# [SOURCE]
###
The year the Berriquin Irrigation District opened
work also began on the Lawson Syphons, near Deniliquin.
These syphons would carry the Mulwala Canal
beneath the Edward River, westward to supply water
to the Deniboota Irrigation District.
Work was expected to take four years, but a few
weeks after NSW Premier Alex Mair turned the first
sod on construction Australia was launched
into World War II.
Initial planning and other preparations continued
until 1942 when work was finally suspended due to a
shortage of materials and manpower.
By this stage the Mulwala Canal had reached the
Edward River. An escape adjacent the river channelled
flows from the canal into the river.
Work on the syphons resumed at the end of the war,
in 1945. It continued for the next decade, hampered
by repeated flooding in the Edward River and
continuing material and labour shortages.
The NSW Government had trouble at times raising
loan funds for major works, but the Lawson Syphons
and Deniboota scheme were high on the list of
projects “in the national interest” and received
The Lawson Syphons were completed in 1955 and
officially opened by NSW Premier John Cahill on
April 27, 1955.
###
Entries taken from a collection
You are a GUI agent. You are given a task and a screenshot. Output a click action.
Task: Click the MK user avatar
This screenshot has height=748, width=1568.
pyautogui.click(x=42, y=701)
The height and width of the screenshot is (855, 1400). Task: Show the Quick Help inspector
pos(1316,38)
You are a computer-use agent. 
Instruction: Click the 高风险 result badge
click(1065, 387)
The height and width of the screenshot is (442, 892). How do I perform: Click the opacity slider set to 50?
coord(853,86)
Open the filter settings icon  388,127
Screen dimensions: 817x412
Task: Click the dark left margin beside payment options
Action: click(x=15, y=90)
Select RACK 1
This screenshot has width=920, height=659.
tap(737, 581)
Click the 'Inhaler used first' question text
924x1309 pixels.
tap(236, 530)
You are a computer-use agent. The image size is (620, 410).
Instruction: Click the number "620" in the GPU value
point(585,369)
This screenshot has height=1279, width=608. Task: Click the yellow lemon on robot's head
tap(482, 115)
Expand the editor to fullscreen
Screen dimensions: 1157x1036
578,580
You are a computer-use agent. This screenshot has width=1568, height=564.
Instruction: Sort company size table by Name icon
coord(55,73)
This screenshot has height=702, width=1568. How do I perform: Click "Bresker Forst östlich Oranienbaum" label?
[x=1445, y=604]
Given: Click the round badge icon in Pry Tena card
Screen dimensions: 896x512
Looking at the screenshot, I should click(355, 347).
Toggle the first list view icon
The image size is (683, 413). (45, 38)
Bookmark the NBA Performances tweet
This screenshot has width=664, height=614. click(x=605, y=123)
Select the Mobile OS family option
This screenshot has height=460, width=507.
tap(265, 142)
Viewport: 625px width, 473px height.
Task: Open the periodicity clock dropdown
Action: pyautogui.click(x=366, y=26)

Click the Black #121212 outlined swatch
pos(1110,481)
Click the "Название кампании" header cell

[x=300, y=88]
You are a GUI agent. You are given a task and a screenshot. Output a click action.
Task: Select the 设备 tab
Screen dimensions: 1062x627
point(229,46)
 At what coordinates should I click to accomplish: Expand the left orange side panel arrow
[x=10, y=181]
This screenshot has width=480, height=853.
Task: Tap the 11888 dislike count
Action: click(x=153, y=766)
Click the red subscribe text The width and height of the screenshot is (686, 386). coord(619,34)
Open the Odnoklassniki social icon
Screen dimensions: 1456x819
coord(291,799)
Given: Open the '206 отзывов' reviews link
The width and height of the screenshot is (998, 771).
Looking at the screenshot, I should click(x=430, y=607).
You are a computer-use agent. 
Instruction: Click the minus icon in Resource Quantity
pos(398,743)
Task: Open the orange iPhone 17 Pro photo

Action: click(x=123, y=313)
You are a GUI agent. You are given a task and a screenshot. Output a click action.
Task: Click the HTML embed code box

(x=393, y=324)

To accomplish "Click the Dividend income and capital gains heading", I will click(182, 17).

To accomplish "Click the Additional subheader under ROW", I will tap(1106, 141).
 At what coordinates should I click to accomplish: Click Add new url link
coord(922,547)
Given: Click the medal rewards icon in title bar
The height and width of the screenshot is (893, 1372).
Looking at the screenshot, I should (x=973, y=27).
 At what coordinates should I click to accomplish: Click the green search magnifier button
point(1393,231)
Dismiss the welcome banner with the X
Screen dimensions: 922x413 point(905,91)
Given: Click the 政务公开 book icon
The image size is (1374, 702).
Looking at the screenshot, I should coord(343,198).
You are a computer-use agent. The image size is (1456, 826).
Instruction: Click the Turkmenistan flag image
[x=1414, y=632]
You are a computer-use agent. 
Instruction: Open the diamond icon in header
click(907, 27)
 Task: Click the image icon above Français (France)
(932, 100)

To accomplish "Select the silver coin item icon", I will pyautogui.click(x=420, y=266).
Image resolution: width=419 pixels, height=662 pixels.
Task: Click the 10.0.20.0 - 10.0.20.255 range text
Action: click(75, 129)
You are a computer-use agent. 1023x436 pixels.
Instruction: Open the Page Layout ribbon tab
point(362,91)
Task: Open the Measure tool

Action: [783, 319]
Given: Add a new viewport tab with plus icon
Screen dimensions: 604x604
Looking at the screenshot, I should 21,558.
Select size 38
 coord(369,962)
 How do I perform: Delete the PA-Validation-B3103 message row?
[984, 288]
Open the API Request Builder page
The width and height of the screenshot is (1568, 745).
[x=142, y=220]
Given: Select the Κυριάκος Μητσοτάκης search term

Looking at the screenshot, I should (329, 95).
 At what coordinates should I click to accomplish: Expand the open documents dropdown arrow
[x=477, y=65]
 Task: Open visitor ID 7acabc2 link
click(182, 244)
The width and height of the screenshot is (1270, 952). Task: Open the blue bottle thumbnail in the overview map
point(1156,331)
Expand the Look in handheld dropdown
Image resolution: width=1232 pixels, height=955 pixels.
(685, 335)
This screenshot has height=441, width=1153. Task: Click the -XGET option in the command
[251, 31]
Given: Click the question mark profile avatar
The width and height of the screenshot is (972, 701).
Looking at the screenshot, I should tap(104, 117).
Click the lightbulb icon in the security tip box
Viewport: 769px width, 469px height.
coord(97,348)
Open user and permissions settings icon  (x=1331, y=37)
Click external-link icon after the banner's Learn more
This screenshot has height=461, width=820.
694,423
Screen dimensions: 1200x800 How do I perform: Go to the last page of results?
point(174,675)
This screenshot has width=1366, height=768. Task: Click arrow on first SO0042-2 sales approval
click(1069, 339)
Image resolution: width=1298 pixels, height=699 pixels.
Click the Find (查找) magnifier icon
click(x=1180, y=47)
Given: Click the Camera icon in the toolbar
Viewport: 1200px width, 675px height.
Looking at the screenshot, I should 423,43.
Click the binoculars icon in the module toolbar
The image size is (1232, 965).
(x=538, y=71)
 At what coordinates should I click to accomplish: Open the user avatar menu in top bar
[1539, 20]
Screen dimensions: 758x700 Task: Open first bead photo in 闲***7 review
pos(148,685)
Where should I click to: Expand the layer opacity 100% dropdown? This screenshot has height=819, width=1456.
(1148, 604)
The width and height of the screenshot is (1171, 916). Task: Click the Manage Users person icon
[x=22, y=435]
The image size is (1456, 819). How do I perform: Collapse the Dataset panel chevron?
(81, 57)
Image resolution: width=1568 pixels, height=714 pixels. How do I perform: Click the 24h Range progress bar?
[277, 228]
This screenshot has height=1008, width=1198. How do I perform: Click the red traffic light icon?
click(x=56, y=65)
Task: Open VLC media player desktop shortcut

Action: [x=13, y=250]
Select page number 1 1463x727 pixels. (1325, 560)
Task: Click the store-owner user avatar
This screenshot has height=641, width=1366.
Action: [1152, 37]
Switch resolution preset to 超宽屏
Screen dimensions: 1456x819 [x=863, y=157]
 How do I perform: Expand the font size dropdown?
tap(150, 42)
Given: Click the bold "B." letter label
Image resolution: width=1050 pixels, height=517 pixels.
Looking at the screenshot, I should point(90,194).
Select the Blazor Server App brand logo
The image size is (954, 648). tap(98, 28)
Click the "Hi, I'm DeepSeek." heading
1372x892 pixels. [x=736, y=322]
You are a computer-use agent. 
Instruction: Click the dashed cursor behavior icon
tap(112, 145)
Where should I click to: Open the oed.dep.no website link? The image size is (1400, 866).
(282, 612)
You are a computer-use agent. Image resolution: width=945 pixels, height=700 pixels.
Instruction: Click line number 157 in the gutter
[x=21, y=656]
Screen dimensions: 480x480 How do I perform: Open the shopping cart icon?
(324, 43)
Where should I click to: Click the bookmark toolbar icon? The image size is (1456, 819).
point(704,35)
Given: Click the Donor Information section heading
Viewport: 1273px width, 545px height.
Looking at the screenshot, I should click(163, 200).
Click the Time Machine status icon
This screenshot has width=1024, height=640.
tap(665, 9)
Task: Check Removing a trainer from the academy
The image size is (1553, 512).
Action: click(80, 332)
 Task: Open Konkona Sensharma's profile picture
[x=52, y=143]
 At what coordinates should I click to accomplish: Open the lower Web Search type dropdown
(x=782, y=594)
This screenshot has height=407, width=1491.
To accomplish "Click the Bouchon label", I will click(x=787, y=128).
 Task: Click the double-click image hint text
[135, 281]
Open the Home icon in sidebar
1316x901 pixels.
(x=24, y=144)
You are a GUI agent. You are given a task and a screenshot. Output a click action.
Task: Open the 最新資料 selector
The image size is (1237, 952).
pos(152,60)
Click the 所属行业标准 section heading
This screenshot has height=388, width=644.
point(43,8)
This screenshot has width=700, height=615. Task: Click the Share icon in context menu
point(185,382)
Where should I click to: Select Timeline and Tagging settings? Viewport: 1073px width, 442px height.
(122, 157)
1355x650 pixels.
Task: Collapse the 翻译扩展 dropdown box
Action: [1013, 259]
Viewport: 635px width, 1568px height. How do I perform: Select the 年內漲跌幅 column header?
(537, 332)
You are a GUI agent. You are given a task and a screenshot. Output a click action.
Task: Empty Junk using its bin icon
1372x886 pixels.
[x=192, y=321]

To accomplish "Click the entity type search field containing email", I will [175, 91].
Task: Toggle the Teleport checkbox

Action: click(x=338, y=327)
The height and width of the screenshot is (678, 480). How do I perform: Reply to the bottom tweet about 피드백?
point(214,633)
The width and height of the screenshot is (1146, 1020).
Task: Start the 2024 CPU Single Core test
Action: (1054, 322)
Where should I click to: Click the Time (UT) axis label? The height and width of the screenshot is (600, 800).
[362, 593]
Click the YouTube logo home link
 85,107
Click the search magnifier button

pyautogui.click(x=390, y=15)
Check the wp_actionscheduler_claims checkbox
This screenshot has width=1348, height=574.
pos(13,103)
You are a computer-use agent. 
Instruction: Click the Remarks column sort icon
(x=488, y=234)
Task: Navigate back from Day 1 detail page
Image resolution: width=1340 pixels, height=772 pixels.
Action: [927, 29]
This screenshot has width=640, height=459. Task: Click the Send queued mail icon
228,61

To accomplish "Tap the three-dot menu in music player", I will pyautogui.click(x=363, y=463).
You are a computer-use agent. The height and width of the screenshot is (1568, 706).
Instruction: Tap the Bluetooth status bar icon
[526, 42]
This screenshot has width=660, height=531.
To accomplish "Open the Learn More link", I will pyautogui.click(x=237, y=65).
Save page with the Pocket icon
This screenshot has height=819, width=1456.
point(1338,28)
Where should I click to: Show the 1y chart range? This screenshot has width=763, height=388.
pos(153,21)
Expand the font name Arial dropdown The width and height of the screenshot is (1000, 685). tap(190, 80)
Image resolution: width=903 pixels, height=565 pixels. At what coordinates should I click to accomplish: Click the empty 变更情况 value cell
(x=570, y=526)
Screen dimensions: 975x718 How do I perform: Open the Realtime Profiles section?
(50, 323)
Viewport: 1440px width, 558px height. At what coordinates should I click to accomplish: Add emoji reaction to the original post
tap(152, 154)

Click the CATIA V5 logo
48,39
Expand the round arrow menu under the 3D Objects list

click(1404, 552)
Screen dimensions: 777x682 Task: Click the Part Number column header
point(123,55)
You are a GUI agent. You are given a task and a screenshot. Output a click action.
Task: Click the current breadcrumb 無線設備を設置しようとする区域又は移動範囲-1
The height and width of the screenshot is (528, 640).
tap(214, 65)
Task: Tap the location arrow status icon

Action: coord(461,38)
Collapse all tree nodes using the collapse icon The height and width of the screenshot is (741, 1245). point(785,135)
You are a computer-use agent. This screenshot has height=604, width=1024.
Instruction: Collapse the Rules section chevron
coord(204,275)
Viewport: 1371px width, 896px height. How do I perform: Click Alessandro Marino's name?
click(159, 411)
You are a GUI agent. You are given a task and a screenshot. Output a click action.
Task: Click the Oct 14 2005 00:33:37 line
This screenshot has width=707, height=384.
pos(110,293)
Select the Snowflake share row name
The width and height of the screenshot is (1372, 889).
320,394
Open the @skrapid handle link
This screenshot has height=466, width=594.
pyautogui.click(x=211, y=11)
###
Which calendar years does the passage on the Lawson Syphons mention? Give each year once. The rows have nothing to do with this.

1942, 1945, 1955